Records:

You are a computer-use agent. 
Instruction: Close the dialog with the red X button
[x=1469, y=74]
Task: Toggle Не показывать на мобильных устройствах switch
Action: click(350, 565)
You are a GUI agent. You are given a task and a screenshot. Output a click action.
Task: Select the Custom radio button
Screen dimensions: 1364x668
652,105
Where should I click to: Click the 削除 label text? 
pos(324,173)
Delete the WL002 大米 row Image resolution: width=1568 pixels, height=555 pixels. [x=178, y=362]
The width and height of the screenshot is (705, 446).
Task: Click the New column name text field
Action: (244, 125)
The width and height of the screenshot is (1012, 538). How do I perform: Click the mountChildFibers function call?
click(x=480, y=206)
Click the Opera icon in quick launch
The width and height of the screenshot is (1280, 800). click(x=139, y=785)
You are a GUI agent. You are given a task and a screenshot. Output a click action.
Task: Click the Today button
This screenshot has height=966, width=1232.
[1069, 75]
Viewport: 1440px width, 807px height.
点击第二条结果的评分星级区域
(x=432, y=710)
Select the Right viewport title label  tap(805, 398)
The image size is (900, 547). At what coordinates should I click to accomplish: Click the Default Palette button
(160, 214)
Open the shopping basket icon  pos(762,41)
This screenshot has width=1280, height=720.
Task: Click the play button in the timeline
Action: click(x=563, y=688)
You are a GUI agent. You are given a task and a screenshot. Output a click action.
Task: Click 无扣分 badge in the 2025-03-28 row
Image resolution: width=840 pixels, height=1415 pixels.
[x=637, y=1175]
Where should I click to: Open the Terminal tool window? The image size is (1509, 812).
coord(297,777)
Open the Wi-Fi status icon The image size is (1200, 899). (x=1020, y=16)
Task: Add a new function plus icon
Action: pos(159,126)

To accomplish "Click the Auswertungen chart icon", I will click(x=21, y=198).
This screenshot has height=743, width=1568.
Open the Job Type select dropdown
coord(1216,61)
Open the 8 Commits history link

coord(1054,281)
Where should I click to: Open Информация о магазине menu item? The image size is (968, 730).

Work required:
An exact copy of every entry is required.

Solution to this problem:
You are a computer-use agent. 
Instruction: Close the dialog with the red X button
[x=1469, y=74]
Task: Toggle Не показывать на мобильных устройствах switch
Action: click(350, 565)
You are a GUI agent. You are given a task and a screenshot. Output a click action.
Task: Select the Custom radio button
Screen dimensions: 1364x668
652,105
Where should I click to: Click the 削除 label text? 
pos(324,173)
Delete the WL002 大米 row Image resolution: width=1568 pixels, height=555 pixels. [x=178, y=362]
The width and height of the screenshot is (705, 446).
Task: Click the New column name text field
Action: (244, 125)
The width and height of the screenshot is (1012, 538). How do I perform: Click the mountChildFibers function call?
click(x=480, y=206)
Click the Opera icon in quick launch
The width and height of the screenshot is (1280, 800). click(x=139, y=785)
You are a GUI agent. You are given a task and a screenshot. Output a click action.
Task: Click the Today button
This screenshot has height=966, width=1232.
[1069, 75]
Viewport: 1440px width, 807px height.
点击第二条结果的评分星级区域
(x=432, y=710)
Select the Right viewport title label  tap(805, 398)
The image size is (900, 547). At what coordinates should I click to accomplish: Click the Default Palette button
(160, 214)
Open the shopping basket icon  pos(762,41)
This screenshot has width=1280, height=720.
Task: Click the play button in the timeline
Action: click(x=563, y=688)
You are a GUI agent. You are given a task and a screenshot. Output a click action.
Task: Click 无扣分 badge in the 2025-03-28 row
Image resolution: width=840 pixels, height=1415 pixels.
[x=637, y=1175]
Where should I click to: Open the Terminal tool window? The image size is (1509, 812).
coord(297,777)
Open the Wi-Fi status icon The image size is (1200, 899). (x=1020, y=16)
Task: Add a new function plus icon
Action: pos(159,126)

To accomplish "Click the Auswertungen chart icon", I will click(x=21, y=198).
This screenshot has height=743, width=1568.
Open the Job Type select dropdown
coord(1216,61)
Open the 8 Commits history link

coord(1054,281)
Where should I click to: Open Информация о магазине menu item? The image size is (968, 730).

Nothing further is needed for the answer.